Richard Biener <[email protected]> writes:
> On Thu, Sep 20, 2018 at 3:40 PM Richard Sandiford
> <[email protected]> wrote:
>>
>> Richard Biener <[email protected]> writes:
>> > On Mon, Sep 17, 2018 at 2:40 PM Andrew Stubbs <[email protected]>
>> > wrote:
>> >> On 17/09/18 12:43, Richard Sandiford wrote:
>> >> > OK, sounds like the cost of vec_construct is too low then. But looking
>> >> > at the port, I see you have:
>> >> >
>> >> > /* Implement TARGET_VECTORIZE_BUILTIN_VECTORIZATION_COST. */
>> >> >
>> >> > int
>> >> > gcn_vectorization_cost (enum vect_cost_for_stmt ARG_UNUSED
>> >> > (type_of_cost),
>> >> > tree ARG_UNUSED (vectype), int ARG_UNUSED
>> >> > (misalign))
>> >> > {
>> >> > /* Always vectorize. */
>> >> > return 1;
>> >> > }
>> >> >
>> >> > which short-circuits the cost-model altogether. Isn't that part
>> >> > of the problem?
>> >>
>> >> Well, it's possible that that's a little simplistic. ;-)
>> >>
>> >> Although, actually the elementwise issue predates the existence of
>> >> gcn_vectorization_cost, and the default does appear to penalize
>> >> vec_construct somewhat.
>> >>
>> >> Actually, the default definition doesn't seem to do much besides
>> >> increase vec_construct, so I'm not sure now why I needed to change it?
>> >> Hmm, more experiments to do.
>> >>
>> >> Thanks for the pointer.
>> >
>> > Btw, we do not consider to use gather/scatter for VMAT_ELEMENTWISE,
>> > that's a missed "optimization" quite possibly because gather/scatter is so
>> > expensive on x86. Thus the vectorizer should consider this and use the
>> > cheaper alternative according to the cost model (which you of course should
>> > fill with sensible values...).
>>
>> Do you mean it this way round, or that it doesn't consider using
>> VMAT_ELEMENTWISE for natural gather/scatter accesses?

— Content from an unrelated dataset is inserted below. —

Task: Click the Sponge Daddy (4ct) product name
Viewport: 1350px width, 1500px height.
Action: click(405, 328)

We do use
>> VMAT_GATHER_SCATTER instead of VMAT_ELEMENTWISE where possible for SVE,
>> but that relies on implementing the new optabs instead of using the old
>> built-in-based interface, so it doesn't work for x86 yet.
>>
>> I guess we might need some way of selecting between the two if
>> the costs of gather and scatter are context-dependent in some way.

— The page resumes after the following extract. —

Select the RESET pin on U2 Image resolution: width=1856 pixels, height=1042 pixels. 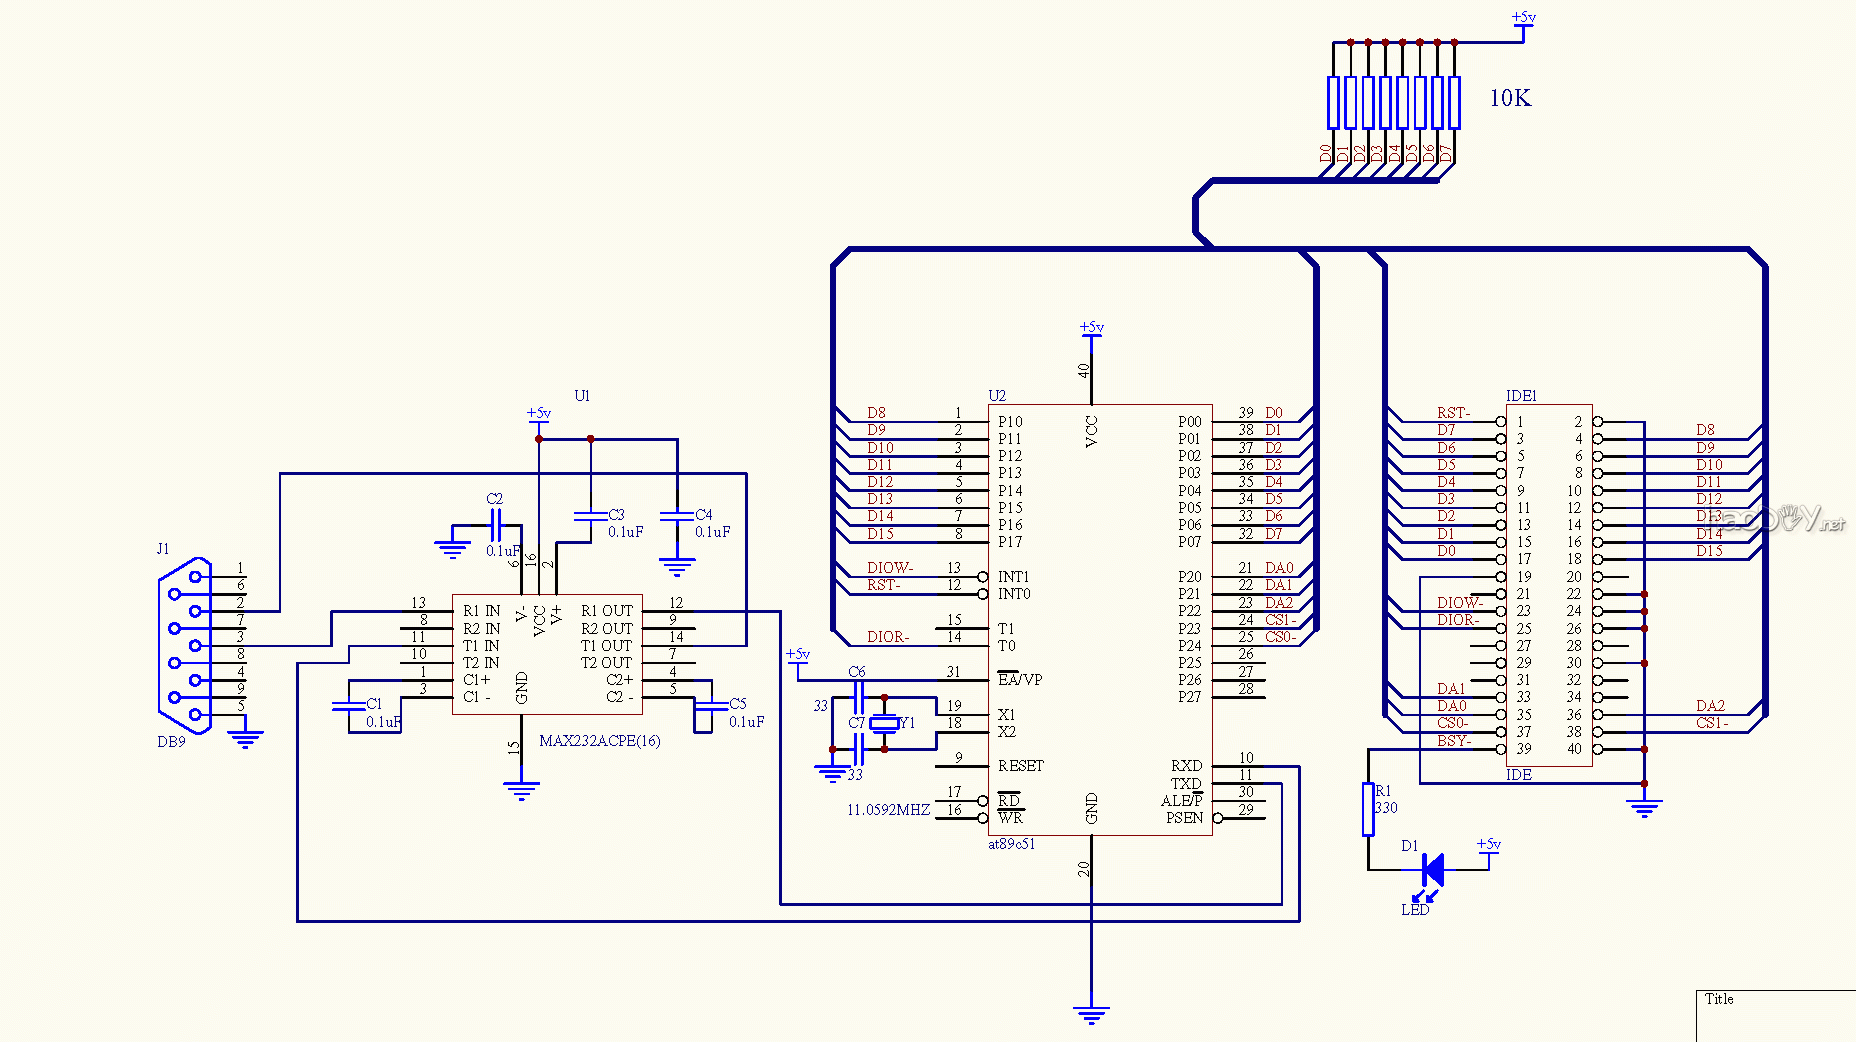tap(1020, 766)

>> But if gather/scatter is always more expensive than VMAT_ELEMENTWISE
>> for certain modes then it's probably better not to define the optabs
>> for those modes.
>
> I think we can't vectorize true gathers (indexed from memory loads) w/o
> gather yet, right?
Right.
> So I really was thinking of implementing VMAT_ELEMENTWISE (invariant
> stride) and VMAT_STRIDED_SLP by composing the appropriate index vector
> with a splat and multiplication and using a gather. I think that's
> not yet implemented?
For SVE we use:
/* As a last resort, trying using a gather load or scatter store.

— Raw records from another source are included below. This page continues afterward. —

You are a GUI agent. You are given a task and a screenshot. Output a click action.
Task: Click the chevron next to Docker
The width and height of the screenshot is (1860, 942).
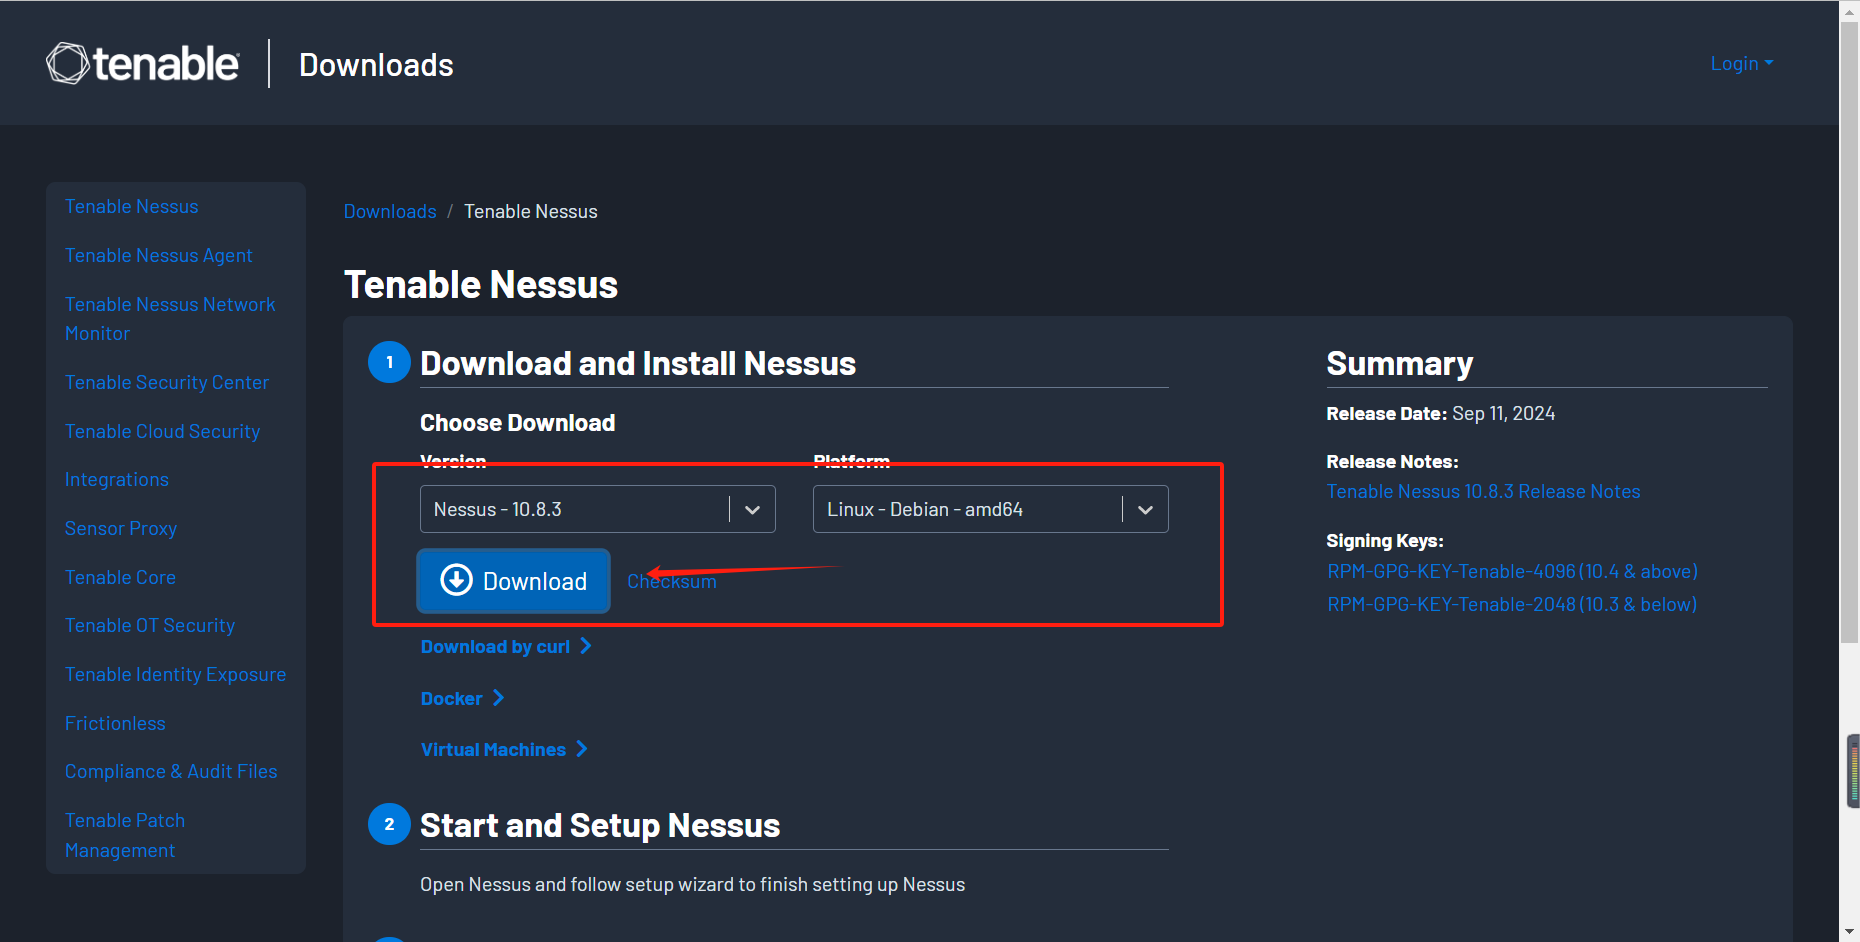click(498, 698)
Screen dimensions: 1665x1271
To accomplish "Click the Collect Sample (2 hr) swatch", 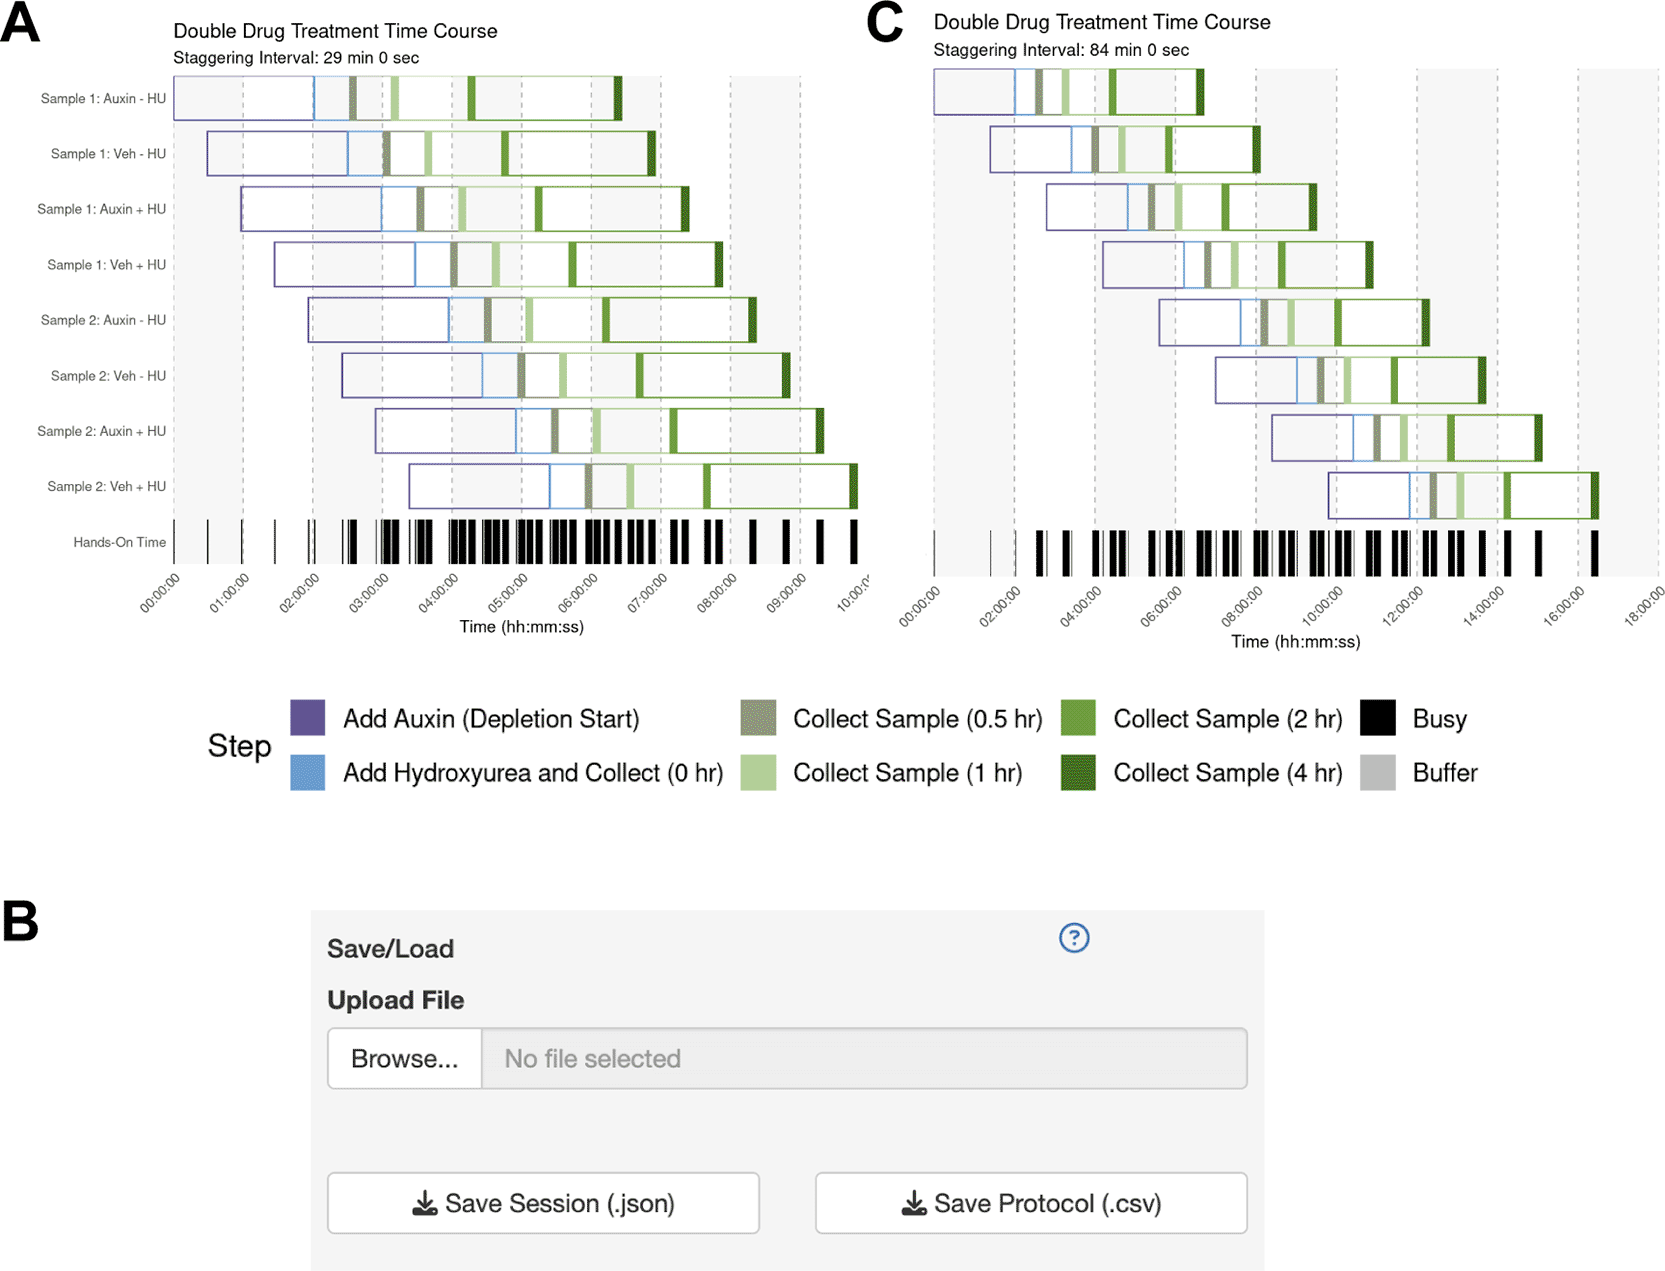I will click(x=1078, y=718).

??? Although the code can handle all group sizes correctly,
it probably isn't a win to use separate strided accesses based
on nearby locations. Or, even if it's a win over scalar code,
it might not be a win over vectorizing at a lower VF, if that
allows us to use contiguous accesses. */
if (*memory_access_type == VMAT_ELEMENTWISE
&& single_element_p
&& loop_vinfo
&& vect_use_strided_gather_scatters_p (stmt_info, loop_vinfo,
masked_p, gs_info))
*memory_access_type = VMAT_GATHER_SCATTER;
in get_group_load_store_type. This only works when the target defines
gather/scatter using optabs rather than built-ins.
But yeah, no VMAT_STRIDED_SLP support yet. That would be good
to have...
Richard